In [1]:
from IPython.display import Image
Image('../../Python_probability_statistics_machine_learning_2E.png',width=200)
Out[1]:

The uniform distribution assigns a single constant value over the unit interval. The Beta distribution generalizes this to a function over the unit interval. The probability density function of the Beta distribution is the following,

$$ f(x ) = \frac{1}{\beta(a,b)} x^{a-1} (1-x)^{b-1} $$

where

$$ \beta(a,b) = \int_0^1 x^{a-1} (1-x)^{b-1} dx $$

Note that $a=b=1$ yields the uniform distribution. In the special case for integers where $0\le k\le n$, we have

$$ \int_0^1 \binom{n}{k}x^k (1-x)^{n-k} dx = \frac{1}{n+1} $$

To get this result without calculus, we can use an experiment by Thomas Bayes. Start with $n$ white balls and one gray ball. Uniformly at random, toss them onto the unit interval. Let $X$ be the number of white balls to the left of the gray ball. Thus, $X\in \lbrace 0,1,\ldots,n \rbrace$. To compute $\mathbb{P}(X=k)$, we condition on the probability of the position $B$ of the gray ball, which is uniformly distributed over the unit interval ($f(p)=1$). Thus, we have

$$ \mathbb{P}(X=k) = \int_0^1 \mathbb{P}(X=k\vert B=p) f(p) dp = \int_0^1 \binom{n}{k}p^k (1-p)^{n-k} dp $$

Now, consider a slight variation on the experiment where we start with $n+1$ white balls and again toss them onto the unit interval and then later choose one ball at random to color gray. Using the same $X$ as before, by symmetry, because any one of the $n+1$ balls is equally likely to be chosen, we have

$$ \mathbb{P}(X=k)=\frac{1}{n+1} $$

for $k\in \lbrace 0,1,\ldots,n \rbrace$. Both situations describe the same problem because it does not matter whether we paint the ball before or after we throw it. Setting the last two equations equal gives the desired result without using calculus.

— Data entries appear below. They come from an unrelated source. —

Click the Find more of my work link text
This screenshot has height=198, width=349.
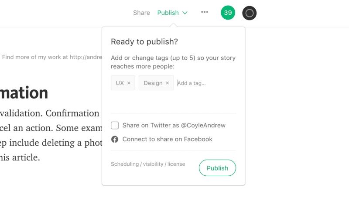tap(52, 57)
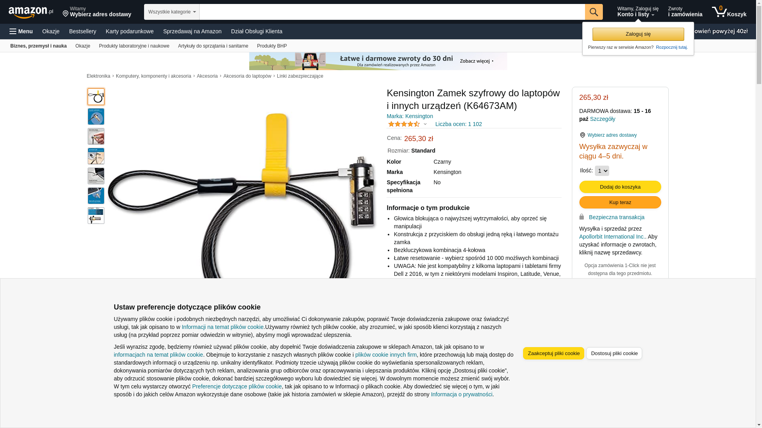
Task: Select the fourth product thumbnail image
Action: point(96,156)
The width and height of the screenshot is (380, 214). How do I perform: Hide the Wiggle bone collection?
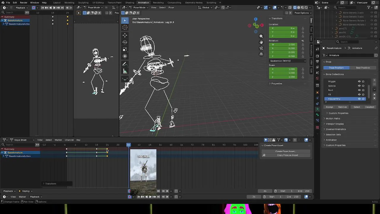coord(359,81)
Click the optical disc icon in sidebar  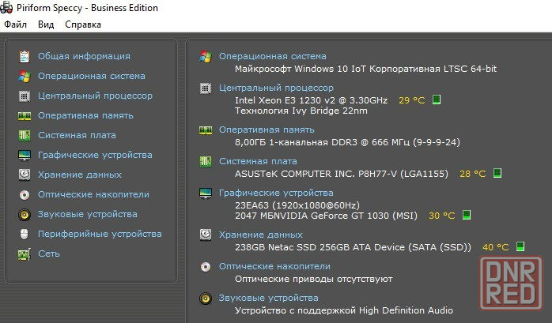coord(25,194)
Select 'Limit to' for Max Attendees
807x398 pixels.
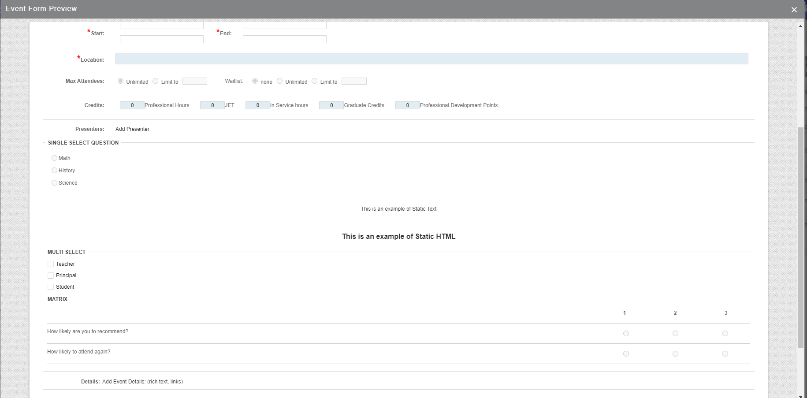point(155,81)
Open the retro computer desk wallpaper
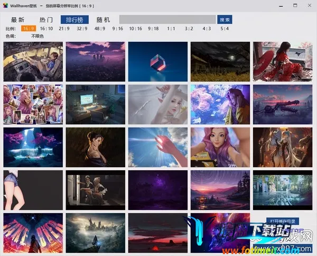The width and height of the screenshot is (317, 256). click(95, 104)
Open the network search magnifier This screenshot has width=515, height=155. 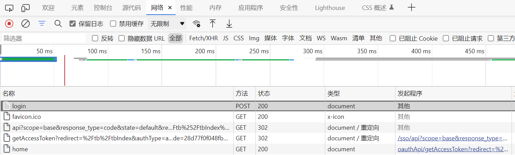58,24
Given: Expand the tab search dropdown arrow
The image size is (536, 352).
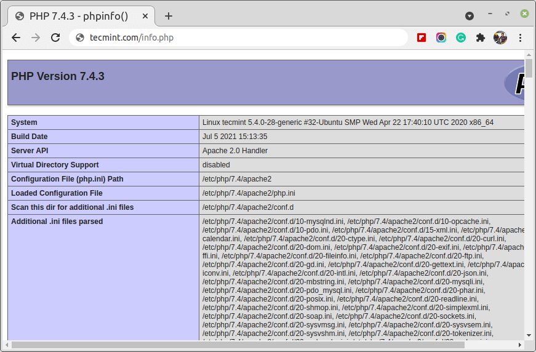Looking at the screenshot, I should tap(470, 15).
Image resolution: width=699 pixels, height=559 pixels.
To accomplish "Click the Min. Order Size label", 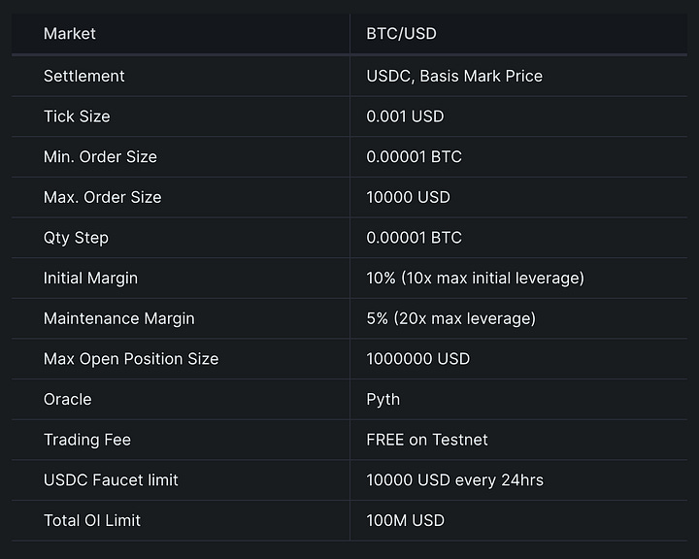I will coord(100,157).
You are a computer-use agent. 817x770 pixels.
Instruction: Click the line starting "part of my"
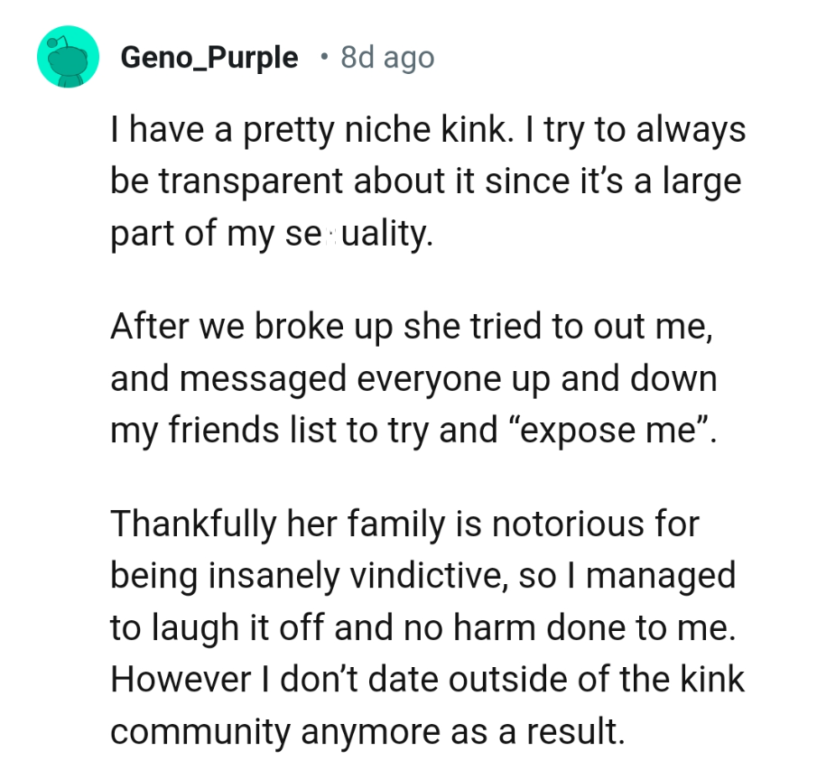271,236
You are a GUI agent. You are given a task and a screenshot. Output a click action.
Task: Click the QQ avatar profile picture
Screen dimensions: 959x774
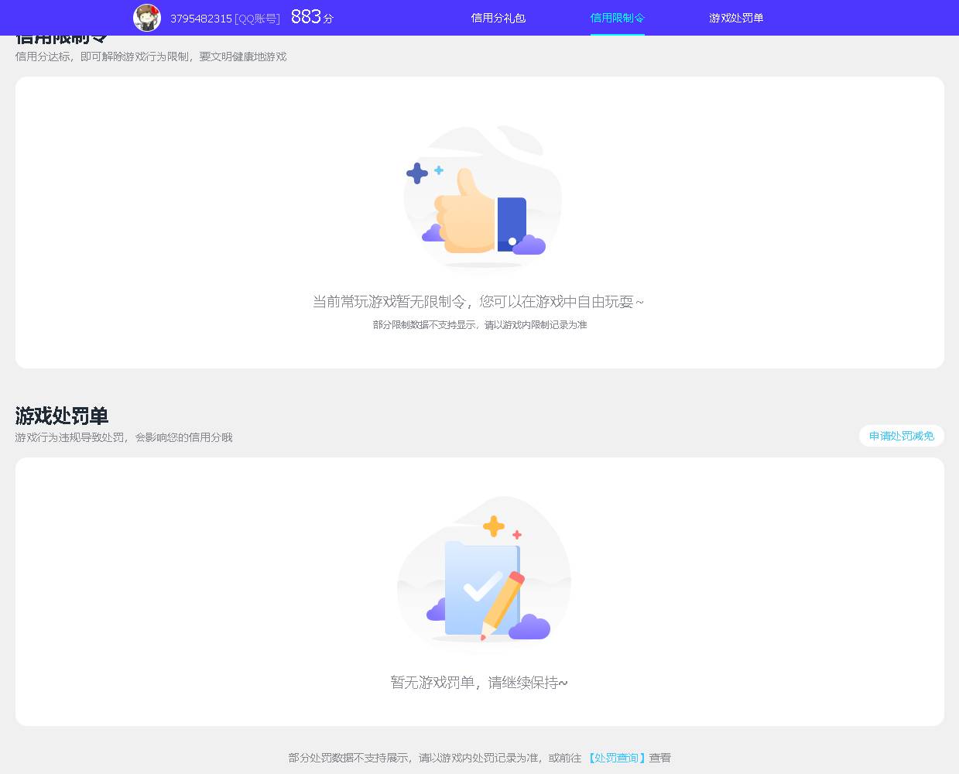pos(147,18)
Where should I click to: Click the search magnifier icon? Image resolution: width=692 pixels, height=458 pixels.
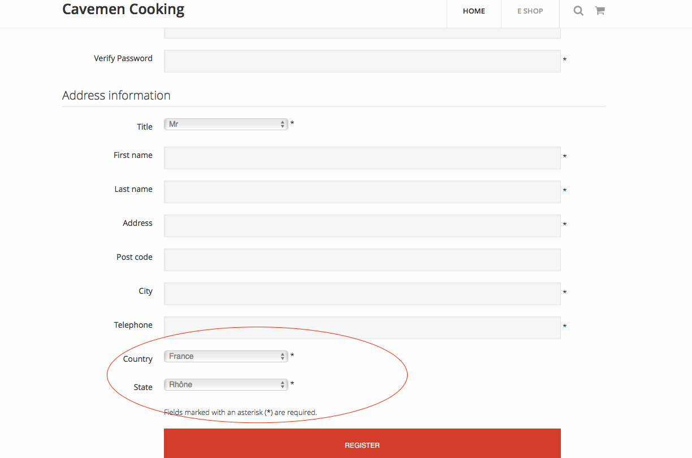tap(578, 11)
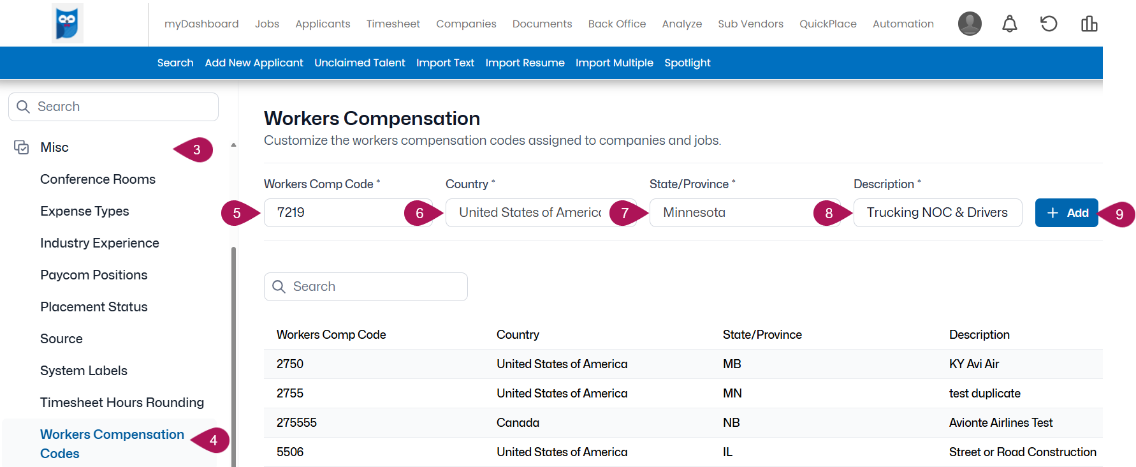Open the notifications bell
1136x467 pixels.
[x=1009, y=24]
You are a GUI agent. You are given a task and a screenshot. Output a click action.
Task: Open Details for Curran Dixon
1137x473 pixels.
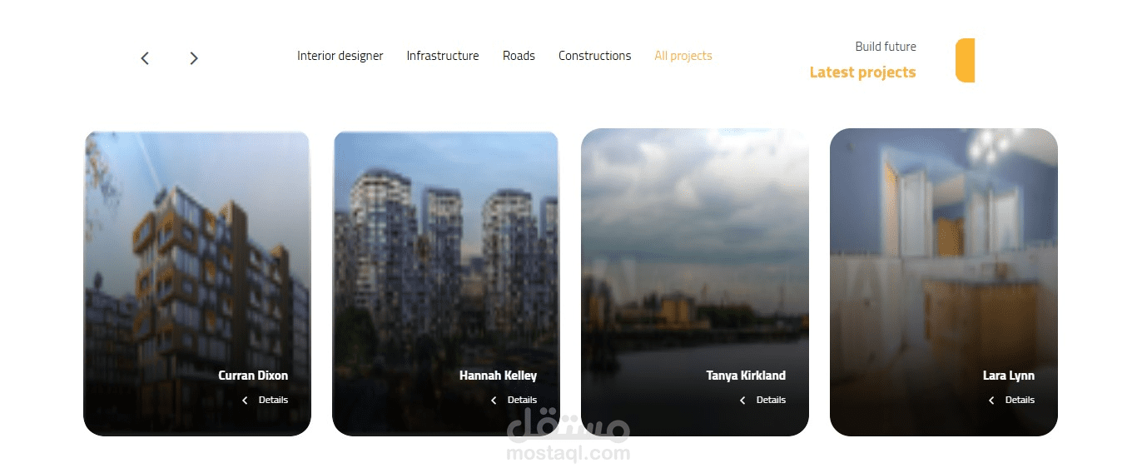273,401
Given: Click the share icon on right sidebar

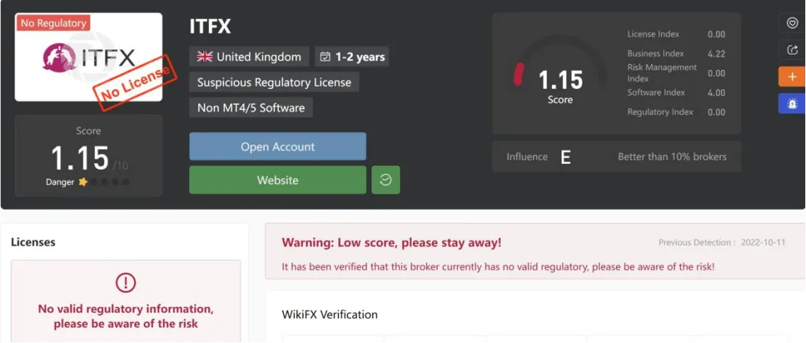Looking at the screenshot, I should coord(792,50).
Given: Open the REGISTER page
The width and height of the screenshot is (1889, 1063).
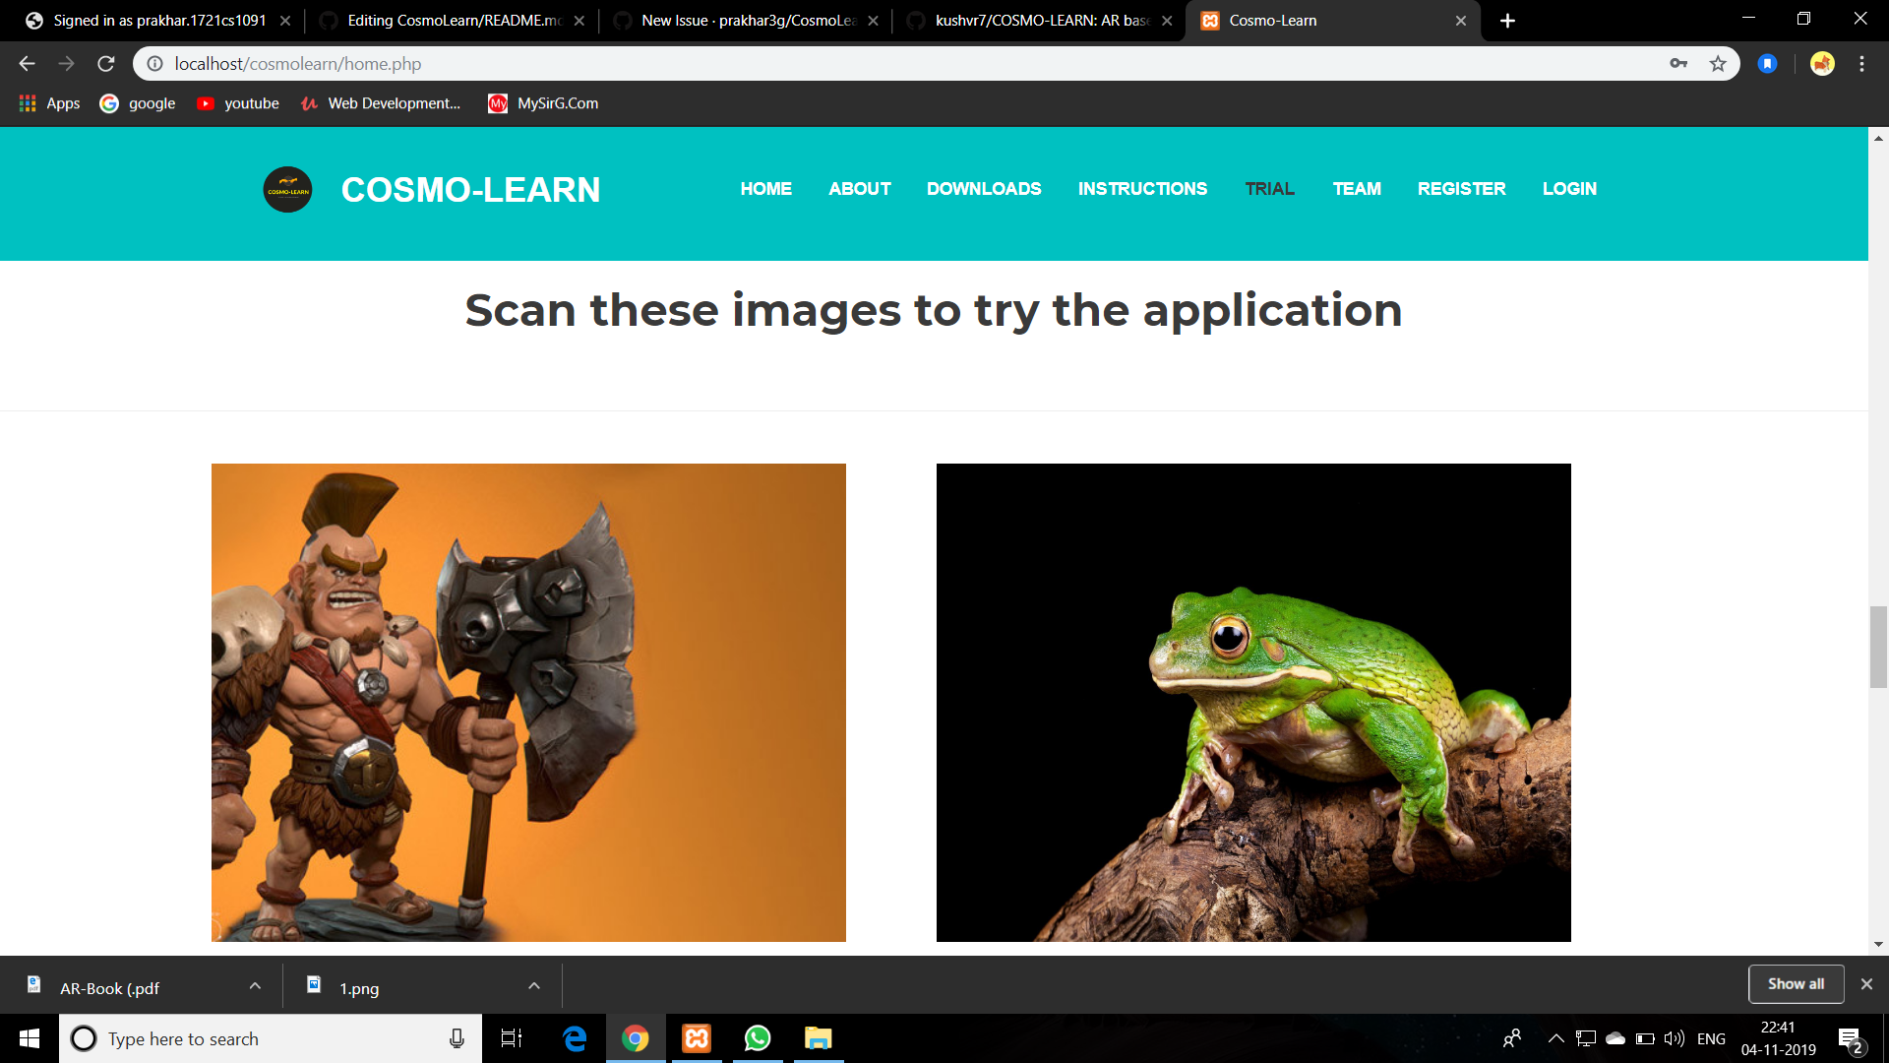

$$ \int_0^1 \binom{n}{k}p^k (1-p)^{n-k} dp = \frac{1}{n+1} $$

The following code shows where to get the Beta distribution from the scipy module.

In [2]:
from scipy.stats import beta
x = beta(1,1) # create random variable object
print(x.cdf(1))
1.0

Given this experiment, it is not too surprising that there is an intimate relationship between the Beta distribution and binomial random variables. Suppose we want to estimate the probability of heads for coin-tosses using Bayesian inference. Using this approach, all unknown quantities are treated as random variables. In this case, the probability of heads ($p$) is the unknown quantity that requires a prior distribution. Let us choose the Beta distribution as the prior distribution, $\texttt{Beta}(a,b)$. Then, conditioning on $p$, we have

$$ X\vert p \sim \texttt{binom}(n,p) $$

which says that $X$ is conditionally distributed as a binomial. To get the posterior probability, $f(p\vert X=k)$, we have the following Bayes rule,

$$ f(p\vert X=k) = \frac{\mathbb{P}(X=k\vert p)f(p)}{\mathbb{P}(X=k)} $$

with the corresponding denominator,

$$ \mathbb{P}(X=k) = \int_0^1 \binom{n}{k}p^k (1-p)^{n-k}f(p) dp $$

Note that unlike with our experiment before, $f(p)$ is not constant. Without substituting in all of the distributions, we observe that the posterior is a function of $p$ which means that everything else that is not a function of $p$ is a constant. This gives,

$$ f(p\vert X=k) \propto p^{a+k-1} (1-p)^{b+n-k-1} $$

which is another Beta distribution with parameters $a+k,b+n-k$. This special relationship in which the beta prior probability distribution on $p$ on data that are conditionally binomial distributed yields the posterior that is also binomial distributed is known as conjugacy. We say that the Beta distribution is the conjugate prior of the binomial distribution.